More than 100 community members, city officials and nonprofit organizers turned out to hear University of Arizona students from the Poverty in Tucson Field Workshop present the results of their semester-long efforts to collect data from low-income households across Tucson.
The Poverty in Tucson Field Workshop is a partnership involving the UA College of Social and Behavioral Sciences, the Mayor’s Commission on Poverty, and local nonprofits, and is part of the UA’s commitment to the goal of 100% Engagement.
"I liked that we actually received hands-on experience," said Chantelle Figueroa, a sociology and psychology major. "It wasn’t just sitting in the classroom. We were able to talk to people."

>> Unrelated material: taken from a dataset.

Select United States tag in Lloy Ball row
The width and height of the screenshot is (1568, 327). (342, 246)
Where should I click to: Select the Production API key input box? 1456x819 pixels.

"Even though we know (about the problem), we wanted to learn more about what the lives were like of low-income Tucsonans," said Brian Mayer, associate professor in the UA School of Sociology, who teaches the workshop course along with sociology graduate student Julia Smith. Mayer is also a fellow in the Agnese Nelms Haury Program in Environment and Social Justice. "How are these households coping and what strategies are they using?"

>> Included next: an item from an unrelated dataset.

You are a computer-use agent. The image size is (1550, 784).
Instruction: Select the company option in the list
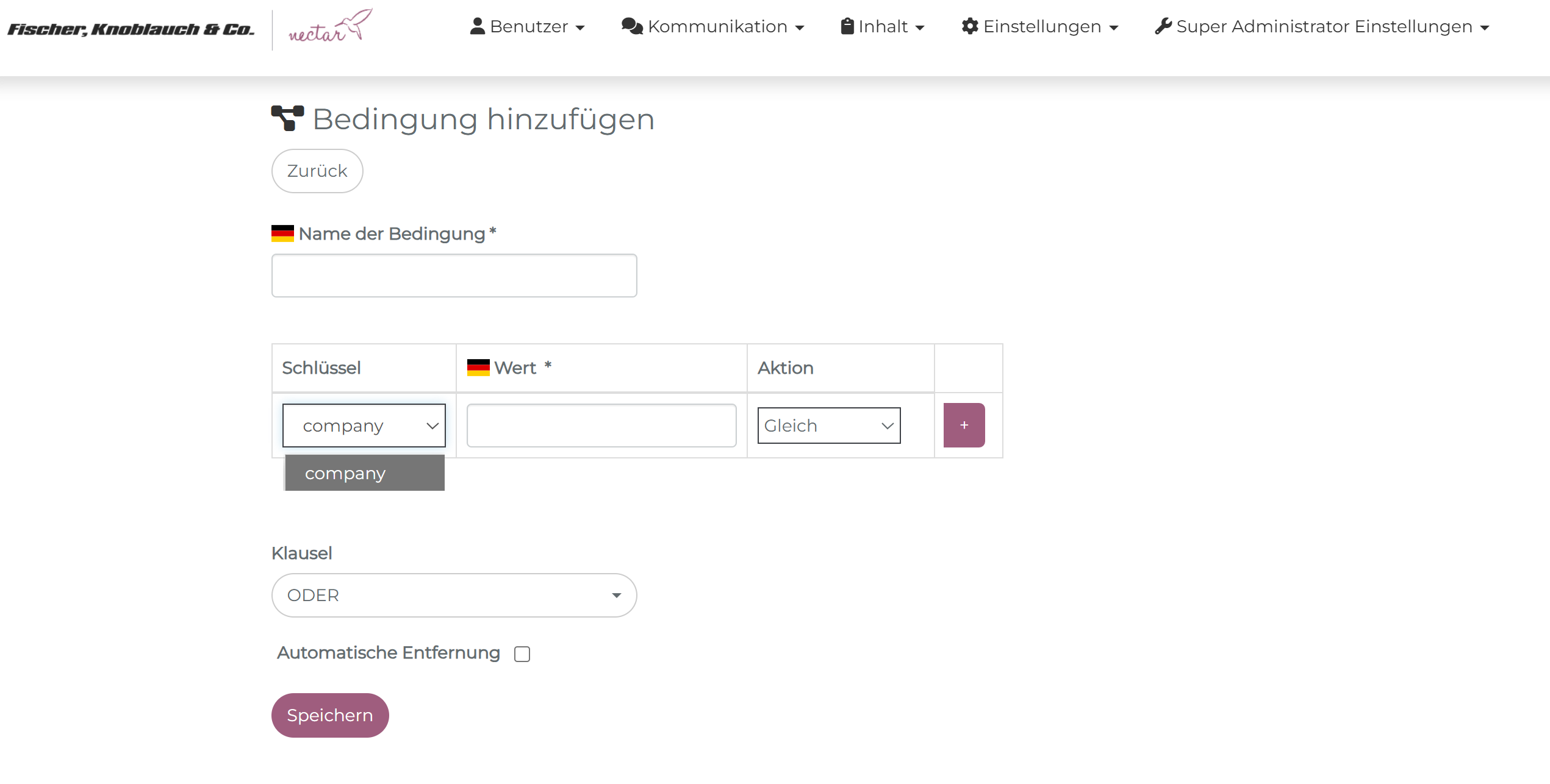click(364, 473)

Over seven weeks, the students knocked on 2,000 doors and completed 257 surveys in eight neighborhoods designated by the census as having high poverty rates. During the forum, groups of students explained posters representing their findings.
"I was surprised by how resilient people were," said Sarah Schwartz, a student in care, health and society and in nutritional sciences. "People were really struggling, but they were happy and doing what they could."
The Poverty in Tucson Field Workshop is another way UA students are engaged outside the classroom, collecting data that can be used to improve the lives of Tucson residents.